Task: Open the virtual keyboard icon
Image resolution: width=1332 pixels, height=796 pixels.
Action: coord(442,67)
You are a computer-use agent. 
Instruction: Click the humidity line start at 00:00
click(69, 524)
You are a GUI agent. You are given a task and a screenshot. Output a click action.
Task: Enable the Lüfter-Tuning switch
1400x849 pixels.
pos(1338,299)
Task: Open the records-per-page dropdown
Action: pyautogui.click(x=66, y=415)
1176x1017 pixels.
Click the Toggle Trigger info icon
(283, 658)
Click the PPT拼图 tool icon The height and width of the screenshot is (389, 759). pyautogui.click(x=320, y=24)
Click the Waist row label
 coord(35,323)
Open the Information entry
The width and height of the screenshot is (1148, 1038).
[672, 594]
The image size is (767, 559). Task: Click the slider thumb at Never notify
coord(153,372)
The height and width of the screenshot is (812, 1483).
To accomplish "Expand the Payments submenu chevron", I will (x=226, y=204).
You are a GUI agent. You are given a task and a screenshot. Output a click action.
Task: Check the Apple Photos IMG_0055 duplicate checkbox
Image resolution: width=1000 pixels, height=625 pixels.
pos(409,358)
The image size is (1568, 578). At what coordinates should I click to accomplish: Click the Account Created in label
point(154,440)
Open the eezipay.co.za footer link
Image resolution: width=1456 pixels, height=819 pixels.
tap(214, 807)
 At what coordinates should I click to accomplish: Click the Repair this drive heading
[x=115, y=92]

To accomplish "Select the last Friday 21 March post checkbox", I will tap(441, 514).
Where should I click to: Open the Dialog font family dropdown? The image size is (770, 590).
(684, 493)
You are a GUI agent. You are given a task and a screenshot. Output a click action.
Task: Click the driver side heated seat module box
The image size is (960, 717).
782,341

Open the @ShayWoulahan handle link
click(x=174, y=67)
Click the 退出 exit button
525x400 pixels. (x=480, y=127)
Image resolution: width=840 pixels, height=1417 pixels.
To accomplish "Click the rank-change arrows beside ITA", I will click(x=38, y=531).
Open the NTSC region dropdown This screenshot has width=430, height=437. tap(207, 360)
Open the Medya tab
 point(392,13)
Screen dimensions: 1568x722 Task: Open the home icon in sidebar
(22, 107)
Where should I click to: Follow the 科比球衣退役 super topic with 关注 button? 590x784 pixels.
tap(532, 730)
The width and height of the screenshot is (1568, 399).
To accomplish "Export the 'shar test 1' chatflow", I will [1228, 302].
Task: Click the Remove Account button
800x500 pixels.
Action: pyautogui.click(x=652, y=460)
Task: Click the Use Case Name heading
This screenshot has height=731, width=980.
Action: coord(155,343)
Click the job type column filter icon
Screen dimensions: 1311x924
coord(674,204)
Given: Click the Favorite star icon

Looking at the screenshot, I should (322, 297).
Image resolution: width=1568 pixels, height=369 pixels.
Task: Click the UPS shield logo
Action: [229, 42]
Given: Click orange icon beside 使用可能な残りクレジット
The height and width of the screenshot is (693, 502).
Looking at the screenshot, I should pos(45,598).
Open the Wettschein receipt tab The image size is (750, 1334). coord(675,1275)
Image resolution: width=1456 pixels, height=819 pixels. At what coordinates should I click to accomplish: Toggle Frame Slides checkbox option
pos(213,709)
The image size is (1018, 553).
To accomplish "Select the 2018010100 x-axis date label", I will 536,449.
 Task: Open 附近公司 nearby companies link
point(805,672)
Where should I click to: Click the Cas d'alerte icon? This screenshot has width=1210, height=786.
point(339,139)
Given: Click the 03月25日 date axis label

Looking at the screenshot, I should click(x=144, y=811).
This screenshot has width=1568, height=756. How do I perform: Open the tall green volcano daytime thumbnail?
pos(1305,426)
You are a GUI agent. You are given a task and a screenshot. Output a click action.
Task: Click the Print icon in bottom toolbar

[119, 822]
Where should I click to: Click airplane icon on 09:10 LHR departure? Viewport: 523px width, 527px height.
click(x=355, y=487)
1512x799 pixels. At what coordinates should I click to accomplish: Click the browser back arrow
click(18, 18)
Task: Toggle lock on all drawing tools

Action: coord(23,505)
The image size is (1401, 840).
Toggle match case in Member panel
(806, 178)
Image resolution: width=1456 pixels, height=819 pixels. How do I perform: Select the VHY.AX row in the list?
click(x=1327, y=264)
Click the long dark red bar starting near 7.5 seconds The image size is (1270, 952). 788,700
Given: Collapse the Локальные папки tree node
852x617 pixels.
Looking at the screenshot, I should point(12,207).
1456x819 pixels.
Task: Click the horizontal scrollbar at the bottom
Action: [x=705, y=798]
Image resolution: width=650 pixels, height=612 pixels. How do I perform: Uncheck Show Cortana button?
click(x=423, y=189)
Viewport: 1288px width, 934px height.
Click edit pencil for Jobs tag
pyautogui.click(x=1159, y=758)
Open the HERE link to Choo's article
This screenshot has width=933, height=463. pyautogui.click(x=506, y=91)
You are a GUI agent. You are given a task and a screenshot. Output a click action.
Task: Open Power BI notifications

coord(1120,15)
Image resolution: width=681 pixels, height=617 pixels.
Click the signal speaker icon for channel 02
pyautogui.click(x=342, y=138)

============================================================

▶ Given request
Reproduce the material above with every "GUI agent" replaced by "interface agent", leaving everything else unchanged.

▶ Exercise response
Task: Open the virtual keyboard icon
Image resolution: width=1332 pixels, height=796 pixels.
Action: coord(442,67)
You are a computer-use agent. 
Instruction: Click the humidity line start at 00:00
click(69, 524)
You are a interface agent. You are given a task and a screenshot. Output a click action.
Task: Enable the Lüfter-Tuning switch
1400x849 pixels.
pos(1338,299)
Task: Open the records-per-page dropdown
Action: pyautogui.click(x=66, y=415)
1176x1017 pixels.
Click the Toggle Trigger info icon
(283, 658)
Click the PPT拼图 tool icon The height and width of the screenshot is (389, 759). pyautogui.click(x=320, y=24)
Click the Waist row label
 coord(35,323)
Open the Information entry
The width and height of the screenshot is (1148, 1038).
[672, 594]
The image size is (767, 559). Task: Click the slider thumb at Never notify
coord(153,372)
The height and width of the screenshot is (812, 1483).
To accomplish "Expand the Payments submenu chevron", I will (x=226, y=204).
You are a interface agent. You are given a task and a screenshot. Output a click action.
Task: Check the Apple Photos IMG_0055 duplicate checkbox
Image resolution: width=1000 pixels, height=625 pixels.
pos(409,358)
The image size is (1568, 578). At what coordinates should I click to accomplish: Click the Account Created in label
point(154,440)
Open the eezipay.co.za footer link
Image resolution: width=1456 pixels, height=819 pixels.
tap(214, 807)
 At what coordinates should I click to accomplish: Click the Repair this drive heading
[x=115, y=92]

To accomplish "Select the last Friday 21 March post checkbox", I will tap(441, 514).
Where should I click to: Open the Dialog font family dropdown? The image size is (770, 590).
(684, 493)
You are a interface agent. You are given a task and a screenshot. Output a click action.
Task: Click the driver side heated seat module box
The image size is (960, 717).
782,341

Open the @ShayWoulahan handle link
click(x=174, y=67)
Click the 退出 exit button
525x400 pixels. (x=480, y=127)
Image resolution: width=840 pixels, height=1417 pixels.
To accomplish "Click the rank-change arrows beside ITA", I will click(x=38, y=531).
Open the NTSC region dropdown This screenshot has width=430, height=437. tap(207, 360)
Open the Medya tab
 point(392,13)
Screen dimensions: 1568x722 Task: Open the home icon in sidebar
(22, 107)
Where should I click to: Follow the 科比球衣退役 super topic with 关注 button? 590x784 pixels.
tap(532, 730)
The width and height of the screenshot is (1568, 399).
To accomplish "Export the 'shar test 1' chatflow", I will [1228, 302].
Task: Click the Remove Account button
800x500 pixels.
Action: pyautogui.click(x=652, y=460)
Task: Click the Use Case Name heading
This screenshot has height=731, width=980.
Action: coord(155,343)
Click the job type column filter icon
Screen dimensions: 1311x924
coord(674,204)
Given: Click the Favorite star icon

Looking at the screenshot, I should (322, 297).
Image resolution: width=1568 pixels, height=369 pixels.
Task: Click the UPS shield logo
Action: [229, 42]
Given: Click orange icon beside 使用可能な残りクレジット
The height and width of the screenshot is (693, 502).
Looking at the screenshot, I should pos(45,598).
Open the Wettschein receipt tab The image size is (750, 1334). coord(675,1275)
Image resolution: width=1456 pixels, height=819 pixels. At what coordinates should I click to accomplish: Toggle Frame Slides checkbox option
pos(213,709)
The image size is (1018, 553).
To accomplish "Select the 2018010100 x-axis date label", I will 536,449.
 Task: Open 附近公司 nearby companies link
point(805,672)
Where should I click to: Click the Cas d'alerte icon? This screenshot has width=1210, height=786.
point(339,139)
Given: Click the 03月25日 date axis label

Looking at the screenshot, I should click(x=144, y=811).
This screenshot has width=1568, height=756. How do I perform: Open the tall green volcano daytime thumbnail?
pos(1305,426)
You are a interface agent. You are given a task and a screenshot. Output a click action.
Task: Click the Print icon in bottom toolbar

[119, 822]
Where should I click to: Click airplane icon on 09:10 LHR departure? Viewport: 523px width, 527px height.
click(x=355, y=487)
1512x799 pixels. At what coordinates should I click to accomplish: Click the browser back arrow
click(18, 18)
Task: Toggle lock on all drawing tools

Action: coord(23,505)
The image size is (1401, 840).
Toggle match case in Member panel
(806, 178)
Image resolution: width=1456 pixels, height=819 pixels. How do I perform: Select the VHY.AX row in the list?
click(x=1327, y=264)
Click the long dark red bar starting near 7.5 seconds The image size is (1270, 952). 788,700
Given: Collapse the Локальные папки tree node
852x617 pixels.
Looking at the screenshot, I should point(12,207).
1456x819 pixels.
Task: Click the horizontal scrollbar at the bottom
Action: [x=705, y=798]
Image resolution: width=650 pixels, height=612 pixels. How do I perform: Uncheck Show Cortana button?
click(x=423, y=189)
Viewport: 1288px width, 934px height.
Click edit pencil for Jobs tag
pyautogui.click(x=1159, y=758)
Open the HERE link to Choo's article
This screenshot has width=933, height=463. pyautogui.click(x=506, y=91)
You are a interface agent. You are given a task and a screenshot. Output a click action.
Task: Open Power BI notifications

coord(1120,15)
Image resolution: width=681 pixels, height=617 pixels.
Click the signal speaker icon for channel 02
pyautogui.click(x=342, y=138)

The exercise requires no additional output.